Cape Town Government is considering a once-off major capital injection into Johannesburg's dilapidated electricity infrastructure, which has been plagued by escalating blackouts.
The city experienced a series of outages over the festive season, affecting businesses mainly restaurants negatively.
The minerals and energy department's chief director of electricity Ompi Aphane said yesterday talks between his department, national treasury and the provincial and local government department were taking place to deal with the issue.
He said he hoped that an initiative would be launched this year, but cautioned that there were many competing claims on the national budget and that the project would have to be evaluated alongside other priorities.
Aphane said after a briefing to Parliament's minerals and energy affairs committee yesterday that a minimum, once-off sum of R800m was needed to invest in electricity infrastructure in Johannesburg to stop the blackouts.
Power failures in the country's industrial heartland were a source of great concern to government, he said, because of their economic effect and threat to investment.
A department study found that Johannesburg would need R2bn over five years as a "first prize", but a minimum R800m once-off investment would get the electricity network to the right level.
To deal with the problem in all of the big metros would cost R3bnR4bn, Aphane said.
Johannesburg's problem was the most serious as its network was very old and supplied major industries.
Aphane said the blackouts in Gauteng were caused by a lack of investment in electricity networks, and not by demand-supply disparities of the kind that lay behind ongoing electricity failures experienced in California after it privatised its electricity networks.
A percentage of the electricity tariff paid by consumers was meant to be used for maintenance, but municipalities used this money for their other services instead, he said.
The municipalities claimed that the money allocated them by national government each year from the national budget was not enough for them to perform their functions.

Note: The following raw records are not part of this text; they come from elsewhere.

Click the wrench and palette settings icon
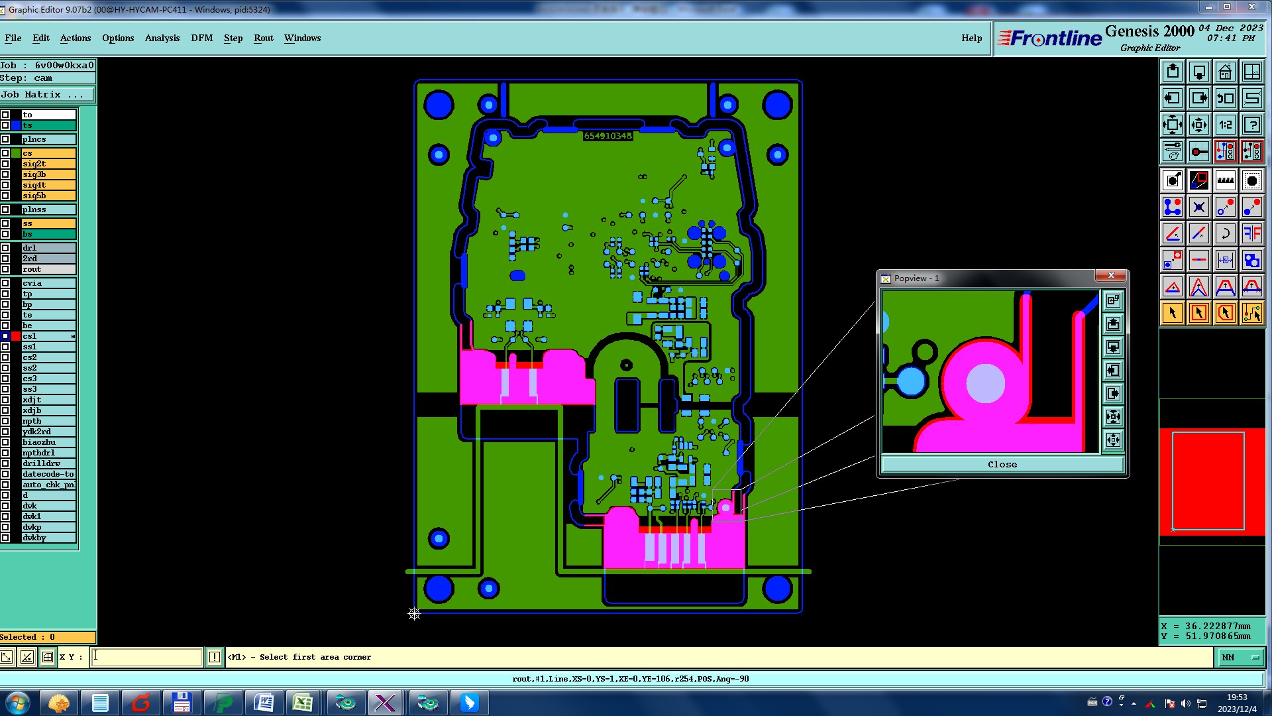 coord(1172,152)
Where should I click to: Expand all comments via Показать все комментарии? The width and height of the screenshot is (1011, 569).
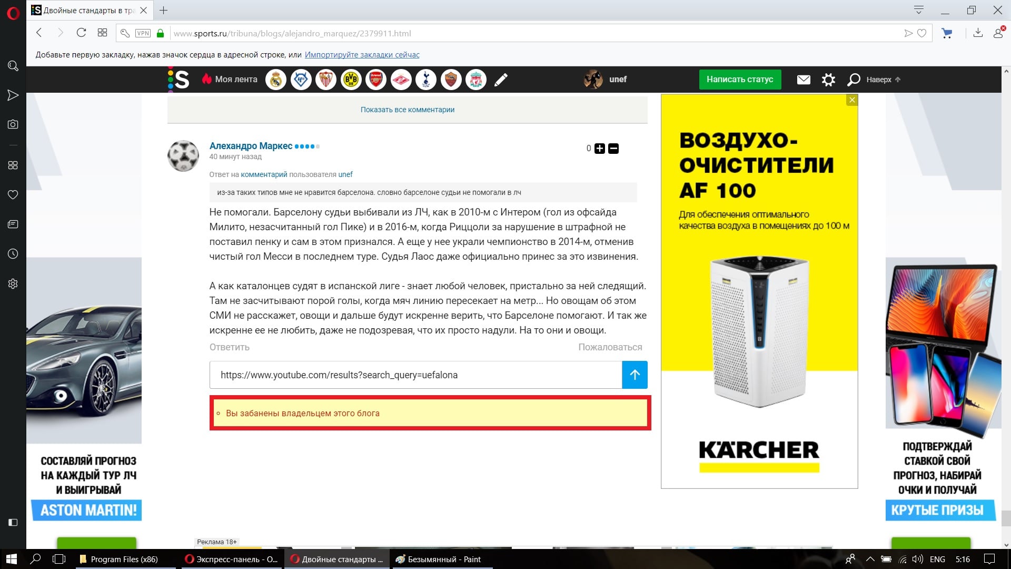407,110
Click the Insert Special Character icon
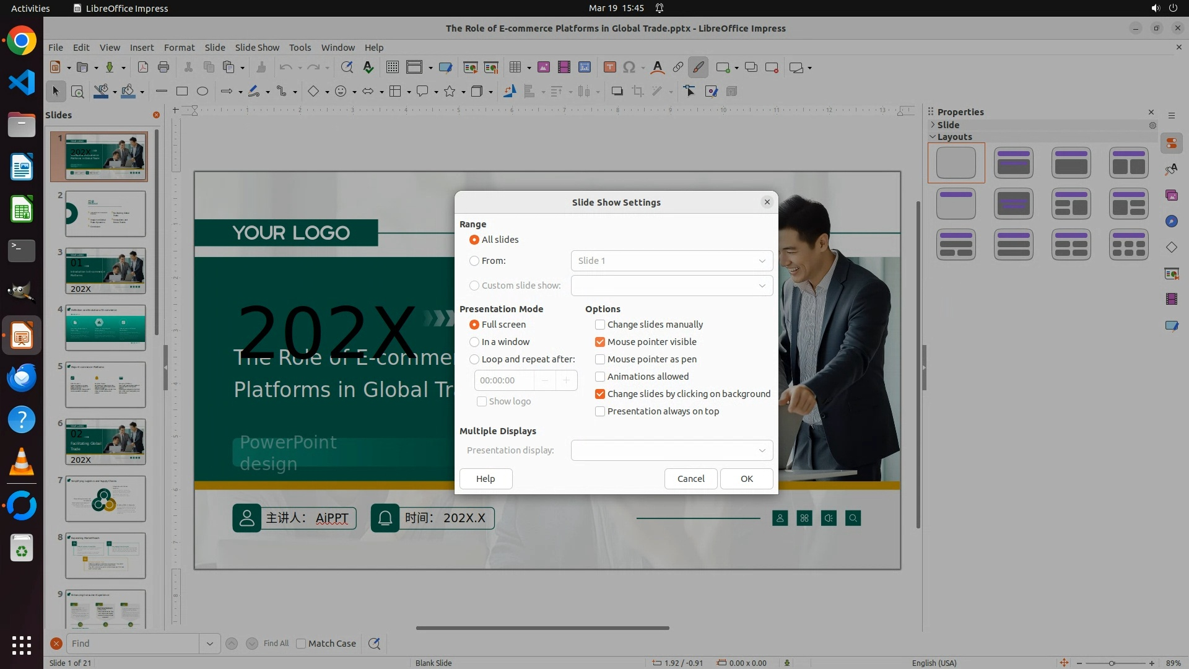The image size is (1189, 669). pyautogui.click(x=629, y=67)
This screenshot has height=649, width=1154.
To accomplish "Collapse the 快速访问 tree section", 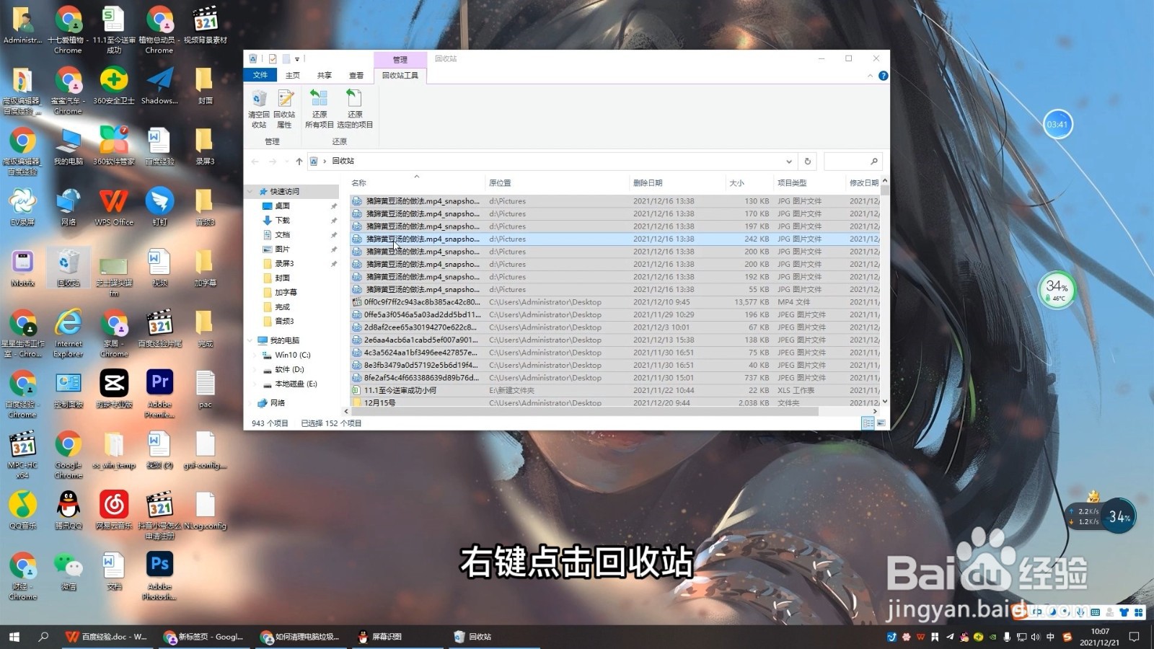I will 251,191.
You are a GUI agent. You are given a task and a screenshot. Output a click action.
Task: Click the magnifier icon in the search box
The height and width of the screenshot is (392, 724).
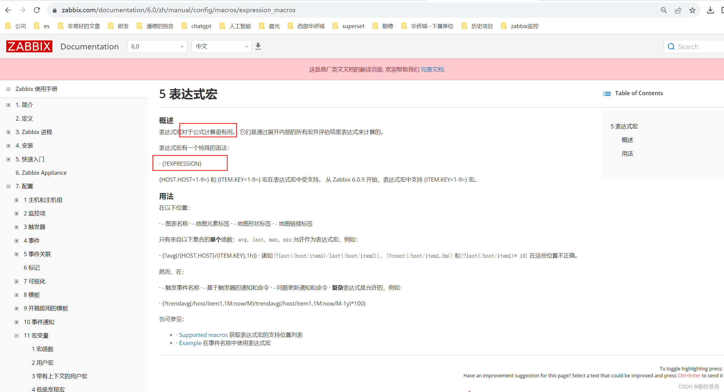[671, 46]
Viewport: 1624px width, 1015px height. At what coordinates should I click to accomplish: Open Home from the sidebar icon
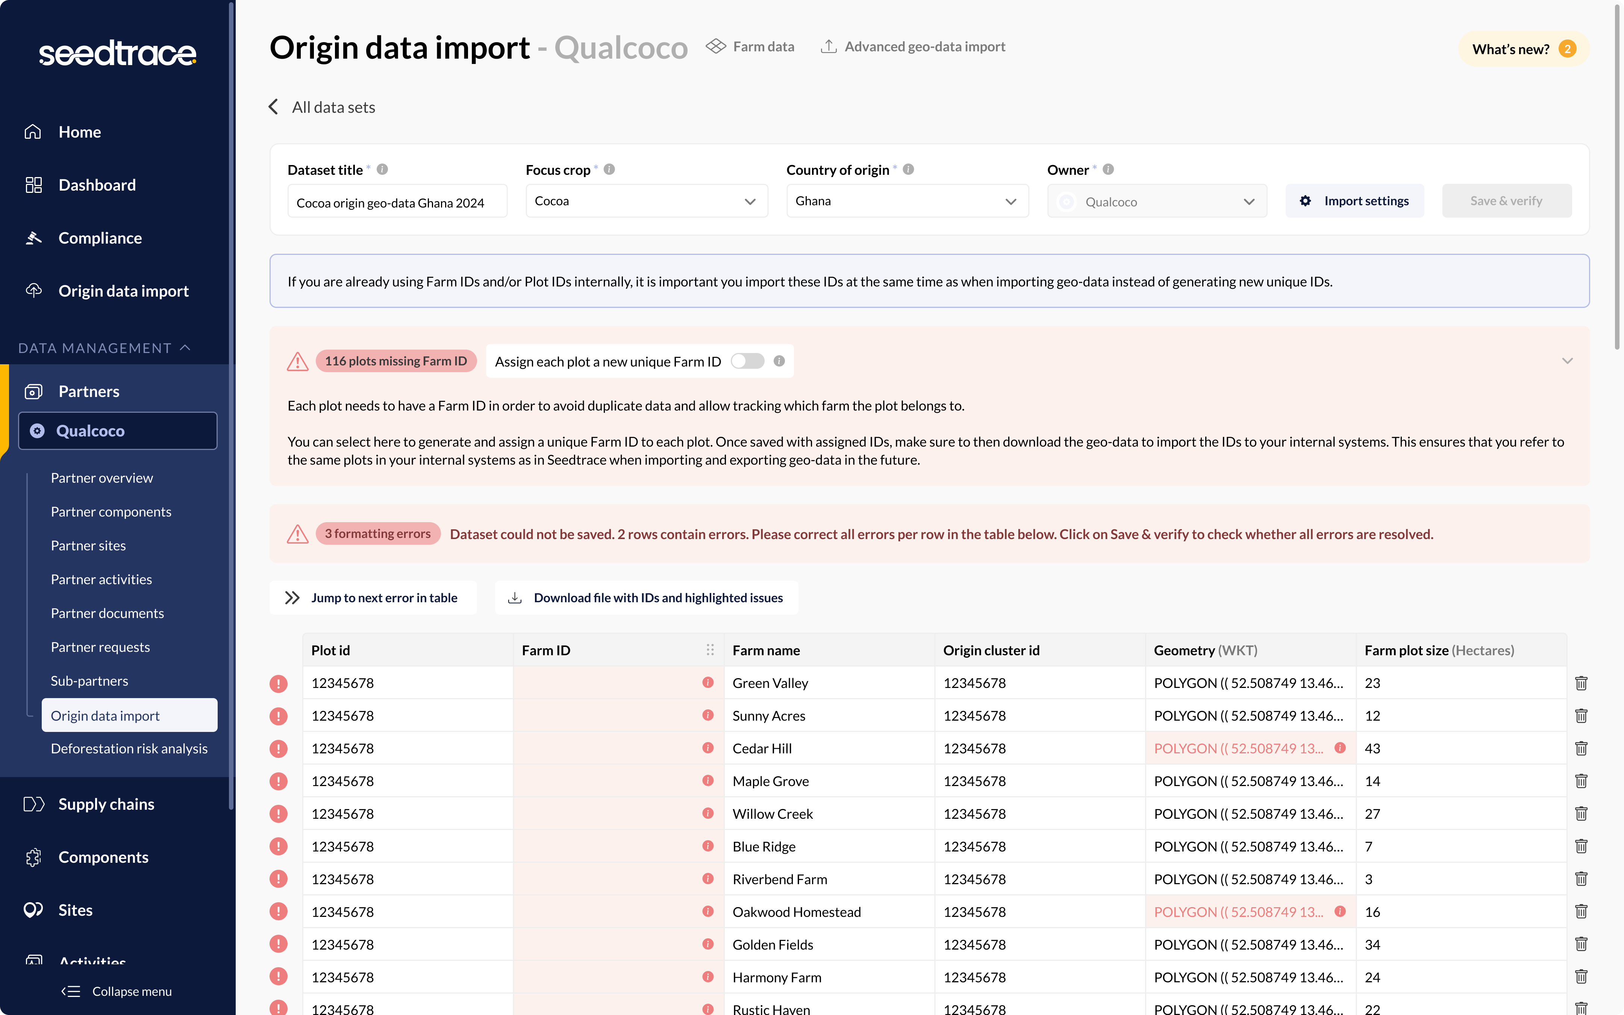pos(34,132)
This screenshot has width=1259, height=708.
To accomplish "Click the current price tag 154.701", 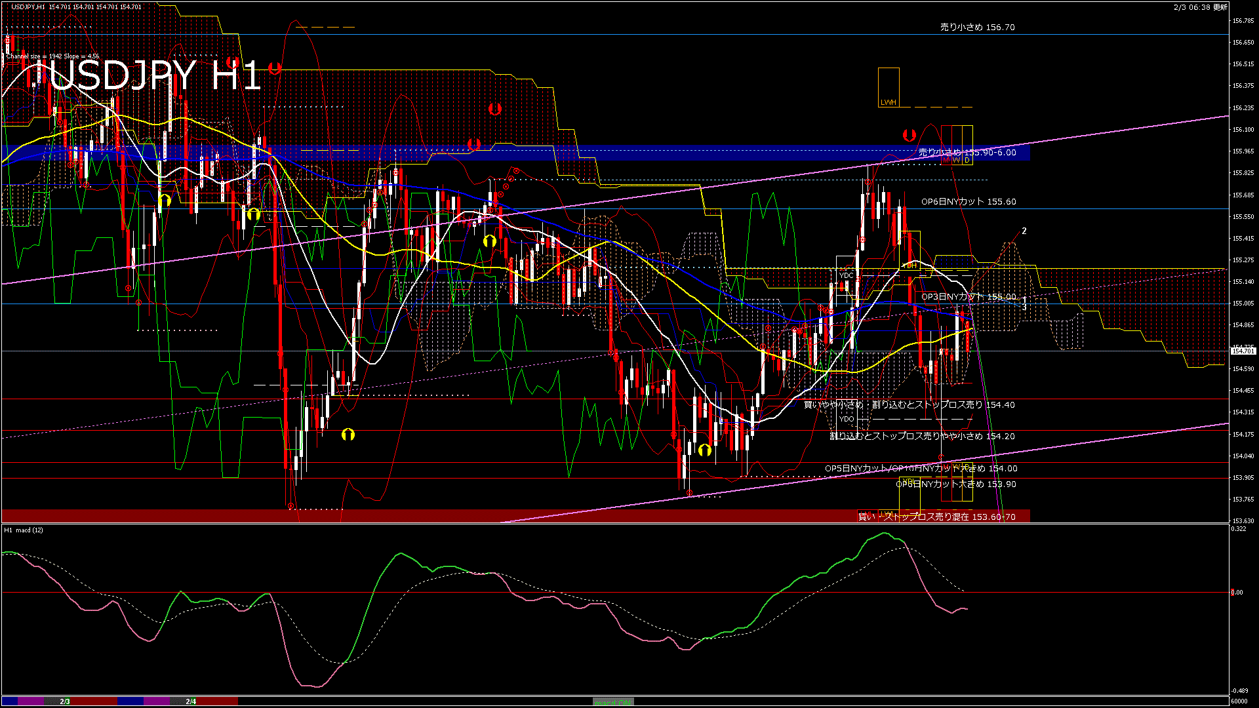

Aphane said that national government could not force local governments to invest in their infrastructure, because they were constitutionally independent.
Comments made repeatedly by Aphane during his briefing suggested the constitutionally entrenched independence of local government was seen by the minerals and energy department as an obstacle to the effective implementation of government policies in many areas.
Aphane said a co-operative approach would have to be adopted to sort out the blackout problem.
A capital grant was required, as tariff-generated investment income would take too long to accrue.
African National Congress MP Ismail Mohamed was critical about "all the passing of the buck" over the blackout problem.
Gauteng premier Mbhazima Shilowa blamed Eskom, and antiquated equipment inherited from the apartheid regime was also cited as a cause. But, Mohamed said, municipalities should have invested in maintenance a long time ago.